En Algérie, le pouvoir dans ses traditions n’hésite pas à utiliser la question linguistique pour rallier des soutiens populaires. A titre d’exemple, il a toujours utilisé les islamistes (défenseurs de l’arabe) pour contrer les berbéristes (défenseurs de Tamazight) et inversement.

L’annonce de Makri a suscité un véritable tollé d’indignation des internautes sur les réseaux sociaux. Nul ne peut balayer d’un revers de la main une histoire d’occupation commune de 132 ans entre les deux pays appartenant au même espace méditerranéen. Cette initiative qui arrive à la veille de la révision est introduite pour affaibli le mouvement citoyen « le Hirak » muni en Kabylie (les réactions virulentes à ces propos sont tenues en grande partie par les habitants de cette région du pays) comme le cas de l’arrêt de plusieurs jeunes à travers tout le pays pour avoir affiché des caricatures sur leurs pages Facebook en période de confinement.

Selon Mediapart, l’Algérie figure à la 146ème place sur 180 du classement mondial de la liberté de la presse en 2020 et elle a reculé de 27 places par rapport à 2015 (119ème), établi par Reporters Sans Frontières (RSF). Si on se glisse dans l’histoire des cinq Constitutions qui ont conçu le paysage politique de l’Algérie indépendante comme l’a fait Nour-Eddine Boukrouh. Avec celle de Ben Bella (1963), la victoire de l’Indépendance est volée et confisquée au peuple ; naissance d’un seul drapeau, parti politique et pensée uniques, et le pays s’engage dans l’application de la politique nassérienne. Avec Boumediene (1976), c’est la légalisation de la dictature, la primauté du militaire sur le civil et la nationalisation des richesses.

Avec Chadli (1989), c’est l’arabisation, l’islamisation, les crises d’ordre politique, social et économique, et le multipartisme. Avec Zéroual (1996), c’est le terrorisme, la guerre civile et les luttes claniques au sommet de l’État conduisant le Président à écourter son mandat. Avec Bouteflika (2008), c’est la monarchie républicaine, la généralisation de la corruption et la naissance de la issaba. L’arbitrage et le laxisme de tous ces régimes ont conduit à la naissance de plusieurs phénomènes inquiétants (désobéissance civile, violence, haine et racisme) qui font défaut à la démocratie et à la Nation comme l’illustre parfaitement la citation de Jacques Attali indiquée au début de cette contribution.

# [Consignes]
• a. Répondez aux questions suivantes sur le texte sur la politique algérienne :
(i) Quel rang l'Algérie occupe-t-elle au classement mondial de la liberté de la presse en 2020 ?
(ii) À quelle Constitution le texte associe-t-il la légalisation de la dictature ?
(iii) Qui le pouvoir a-t-il utilisé pour contrer les berbéristes ?
• b. Mettez à jour le passage du texte sur la politique algérienne qui commence aux mots « L’annonce de Makri » et s'arrête après « période de confinement. ». Remplacez-y « réseaux sociaux » par « plateformes en ligne ».
• c. Rédigez la suite du texte sur la politique algérienne, s'il vous plaît, à partir de sa dernière phrase.

# [Données recueillies]
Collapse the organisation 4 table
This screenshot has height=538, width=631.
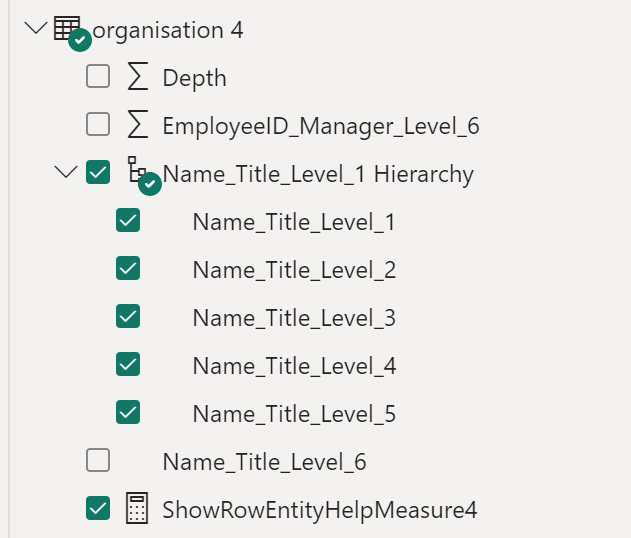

# [Réponses rédigées]
• a.
(i) La 146e place sur 180.
(ii) À celle de Boumediene (1976).
(iii) Les islamistes, défenseurs de l'arabe.

• b.
L’annonce de Makri a suscité un véritable tollé d’indignation des internautes sur les plateformes en ligne. Nul ne peut balayer d’un revers de la main une histoire d’occupation commune de 132 ans entre les deux pays appartenant au même espace méditerranéen. Cette initiative qui arrive à la veille de la révision est introduite pour affaibli le mouvement citoyen « le Hirak » muni en Kabylie (les réactions virulentes à ces propos sont tenues en grande partie par les habitants de cette région du pays) comme le cas de l’arrêt de plusieurs jeunes à travers tout le pays pour avoir affiché des caricatures sur leurs pages Facebook en période de confinement.

• c.
Le pouvoir affiche sa volonté molle (et douteuse) de faire face aux problèmes qui lui sont posés mais en réalité il crée volontairement les conditions qui divisent ses citoyens. A cela s’ajoute l’émergence de nouveaux phénomènes plus dangereux tels que ceux de la députée qui déverse en toute impunité sa haine, son racisme et appelle à l’extermination des Kabyles ; celui du jeune qui profane publiquement une fresque au centre d’Alger et celui de l’imam qui considère que la fatwa émise par le ministère permettant d’avancer la zakat avant l’Aïd El-fitr est une aumône dont il faut s’acquitter, ne font qu’aggraver une situation déjà fragile.

J’ai honte de citer les noms de ces personnes, elles se reconnaitront. Les exemples de ces étranges agissements qui bouleversent profondément la nature des luttes politiques à venir sont nombreux, et malheureusement ils trouvent des soutiens à visage découvert partout dans le pays. Les trois auteurs de ces actes odieux ont un seul dénominateur commun, ils sont tous victimes de l’arabisation et de l’islamisation qui trouvent ses appuis dans la Constitution actuelle.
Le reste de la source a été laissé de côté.